Does it reflect something Colorado is doing right? One factor could be our state’s willingness to include voices of bitter experience – survivors of suicide attempts – in the approach to suicide intervention.

It’s the focus of debate among experts nationwide; some resist the use of suicide survivors while others support it. Its implementation in Colorado may be having a positive effect.

“Colorado is ahead of the game in a lot of ways,” Eduardo Vega, executive committee member of the National Action Alliance for Suicide Prevention – and himself a suicide survivor – told The Gazette.

Indeed, the Colorado 988 hotline, run by Rocky Mountain Crisis Partners, employs those who have walked the walk – referred to as peer specialists – in its call center. Someone in crisis who calls 988 in Colorado can choose to talk to a trained professional or to a person who underwent a similar experience.

“It is important to have people with the same lived experience as those served in the mental health field informing decisions and providing care because they offer a unique and valuable level of acceptance, understanding, and validation through a lived experience lens,” said Kelly Bowman, who oversees the 988 line for the Colorado Behavioral Health Administration.

Vega agreed, noting two big drivers of suicide are isolation and feeling alone. 

“No psychiatrist is going to help you with those things,” he said. “What you need at those times are people willing to be there with you.
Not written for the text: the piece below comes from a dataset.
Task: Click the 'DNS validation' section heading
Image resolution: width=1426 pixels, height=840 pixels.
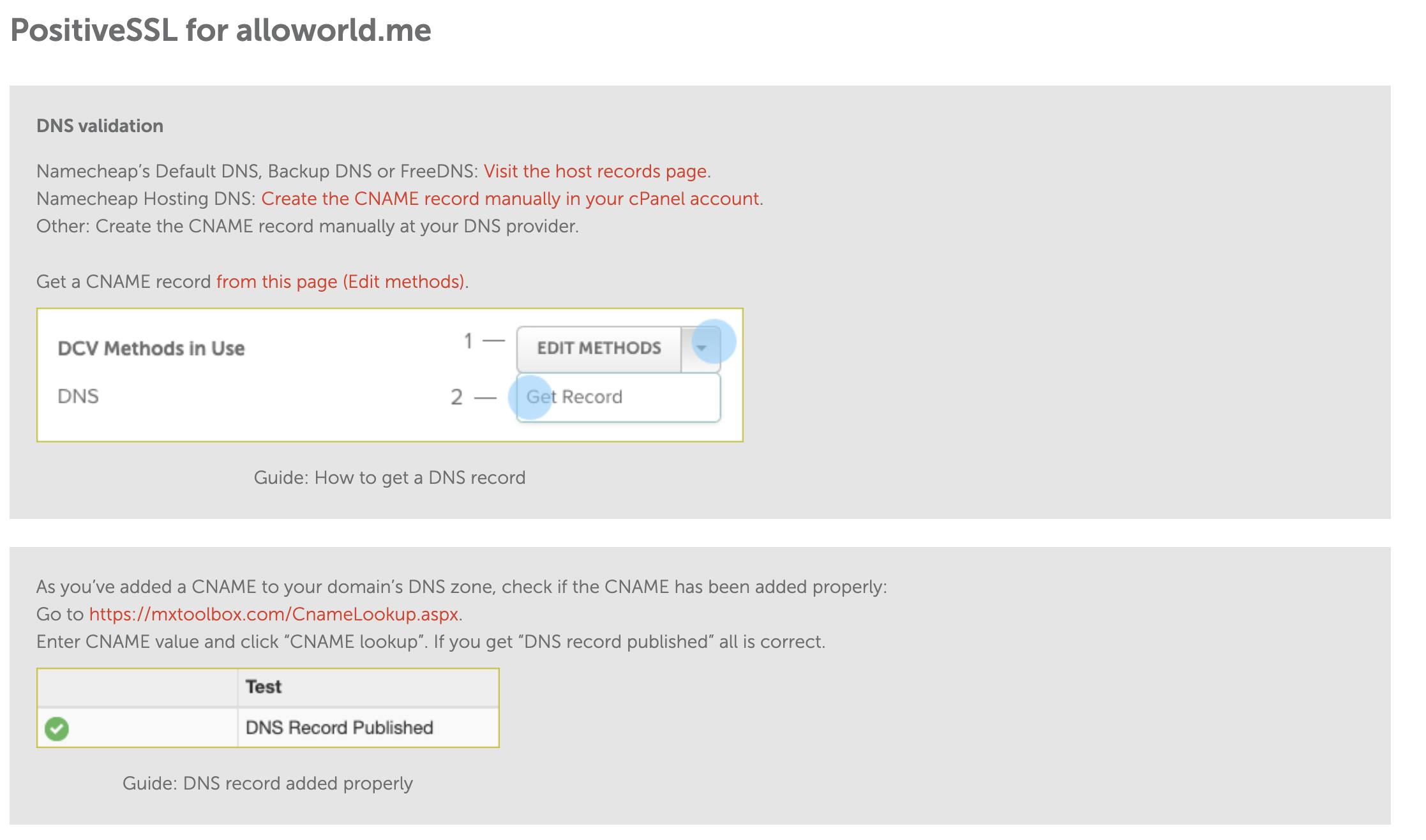Action: point(100,126)
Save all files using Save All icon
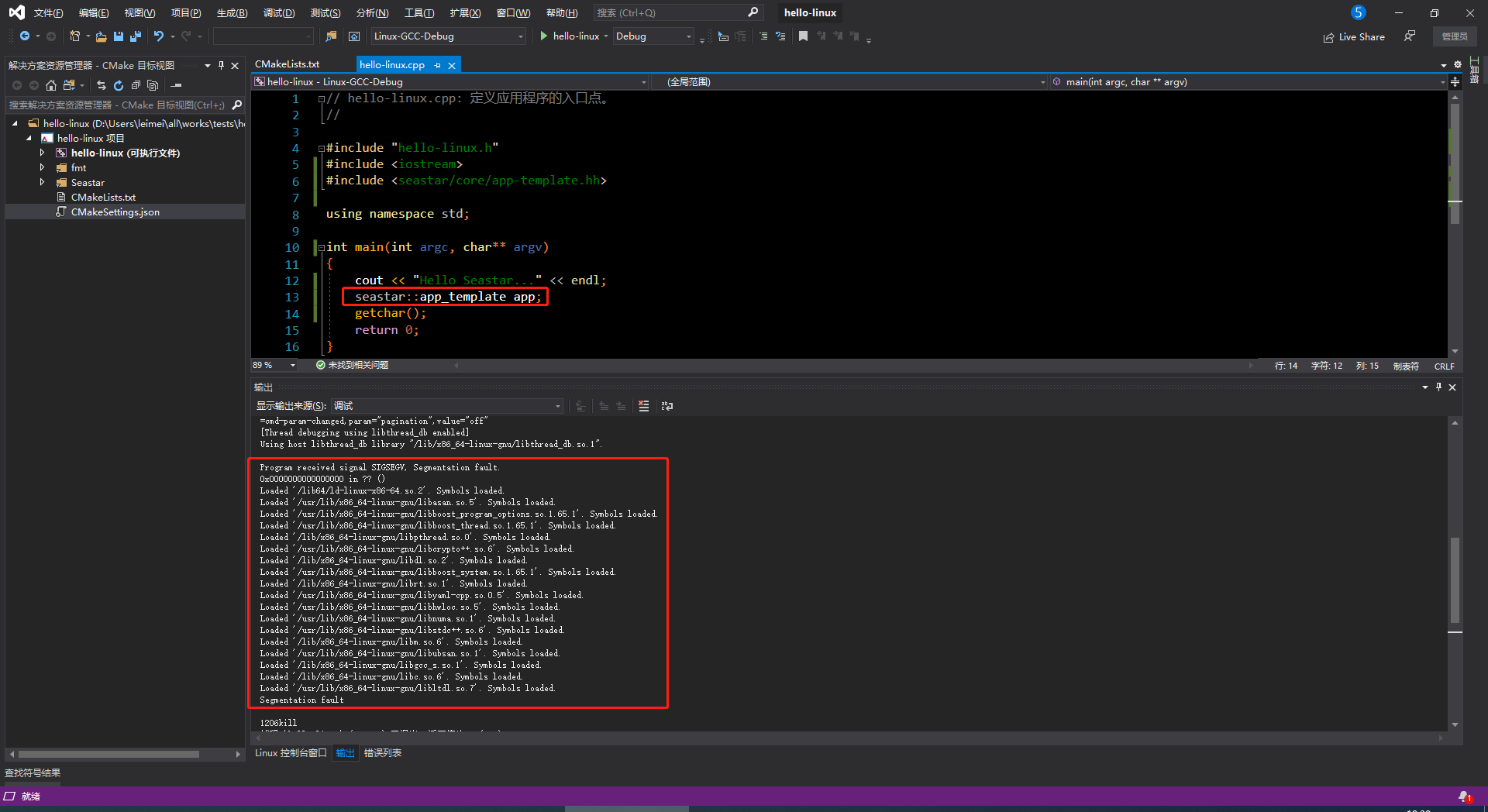Viewport: 1488px width, 812px height. (135, 36)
Someone who can relate.”

Experts told The Gazette that traditional, research-informed, data-driven expertise, infused with “lived experience” from survivors, could be the most effective approach to suicide intervention.
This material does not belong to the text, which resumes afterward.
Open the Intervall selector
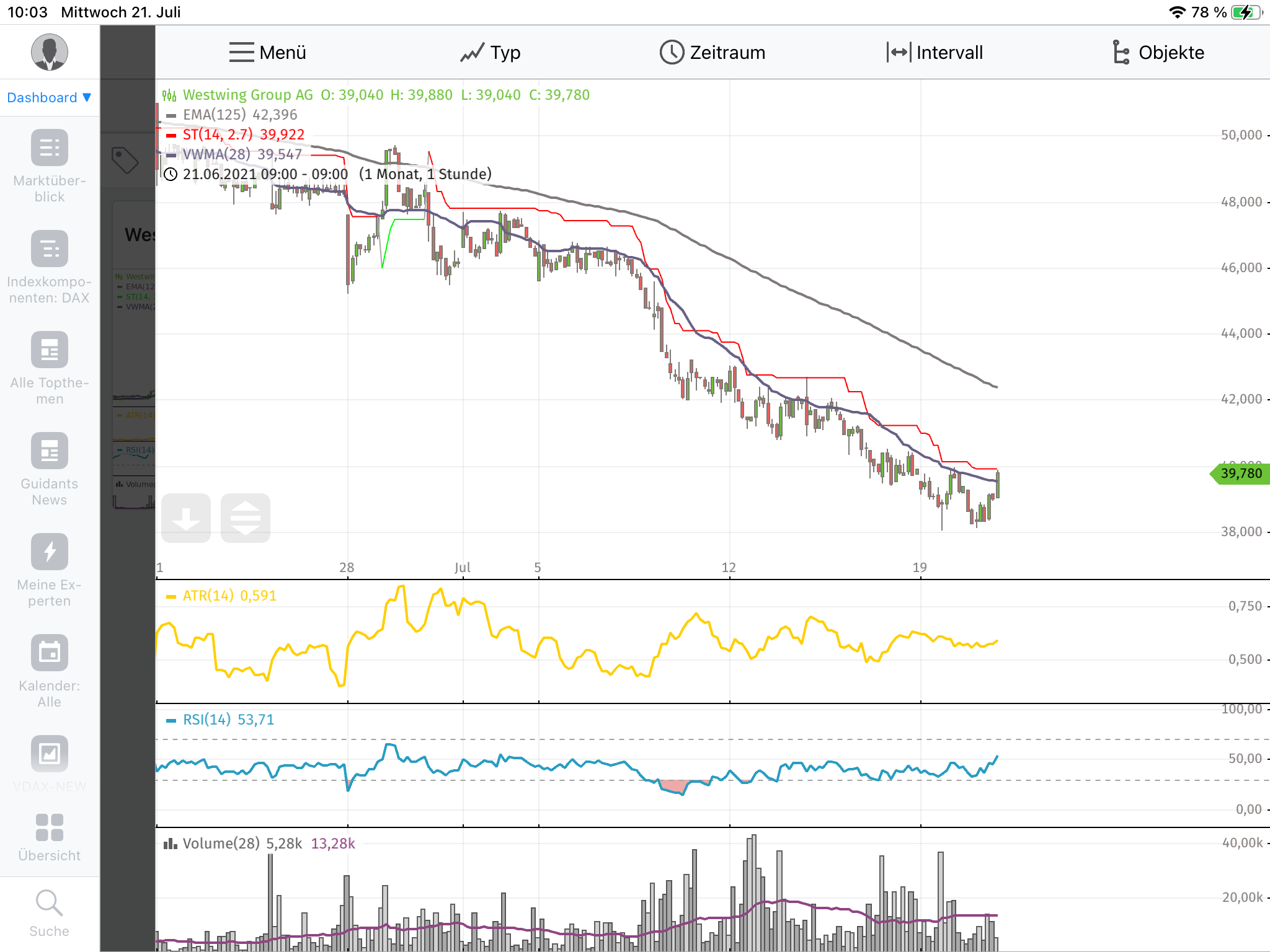 click(935, 53)
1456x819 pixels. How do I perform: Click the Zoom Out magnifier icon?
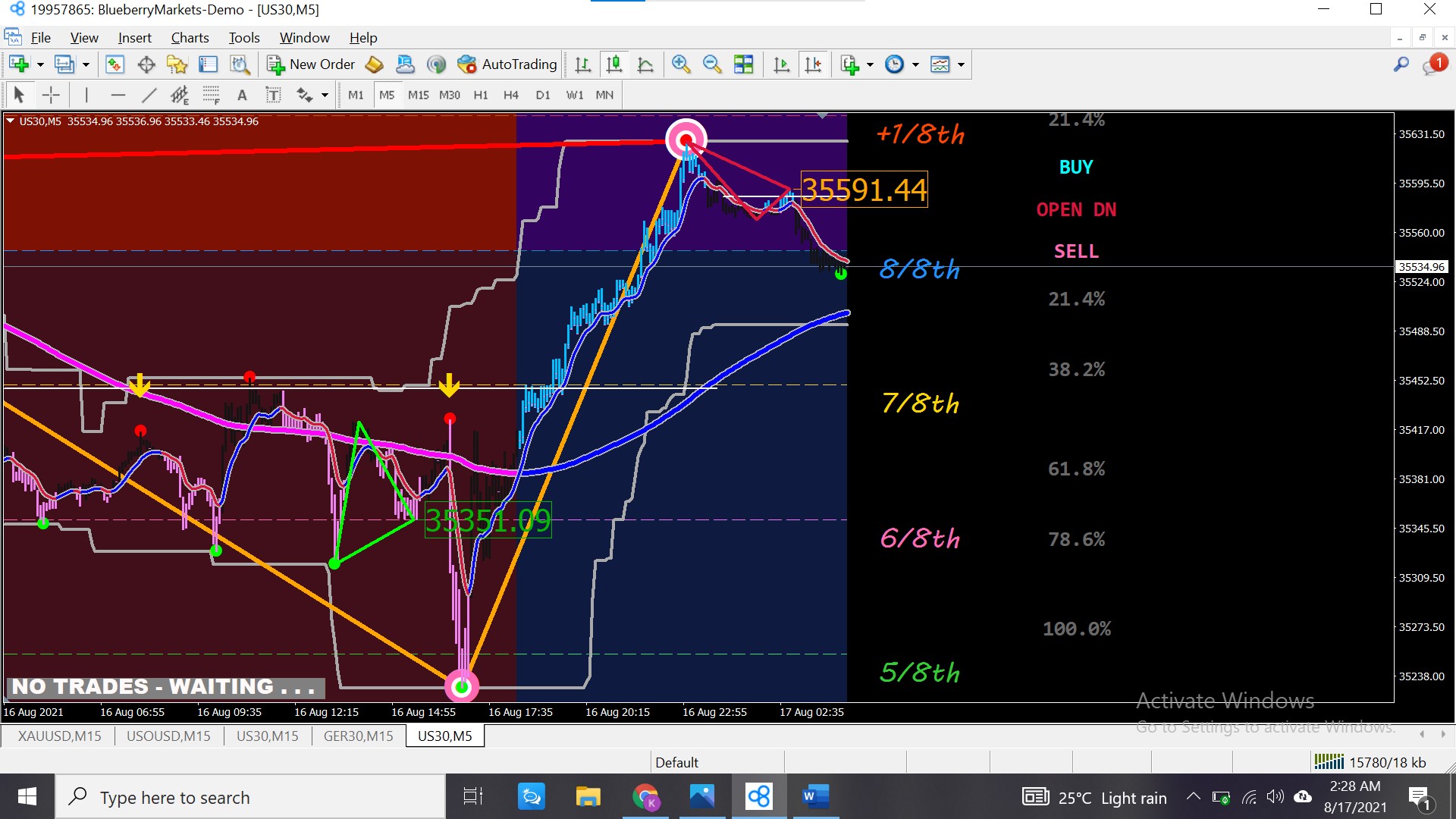click(x=711, y=64)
The inclusion of survivors’ experience seems overdue to Vega and other participants in a national conference held in Golden earlier this month. The first Living Beyond Suicide Summit, hosted by the United Suicide Survivors International, highlighted the breakthrough. Colorado’s Behavioral Health Administration has an advisory board made up of people with firsthand experience, as well, whether they have survived their own attempts or lived through those of others.

Let’s welcome the positive turn in suicide statistics as well as the fresh thinking that may be a factor. Colorado needs all the help it can get turning the corner on a social ill that takes so many lives – and crushes so many others who are touched by it.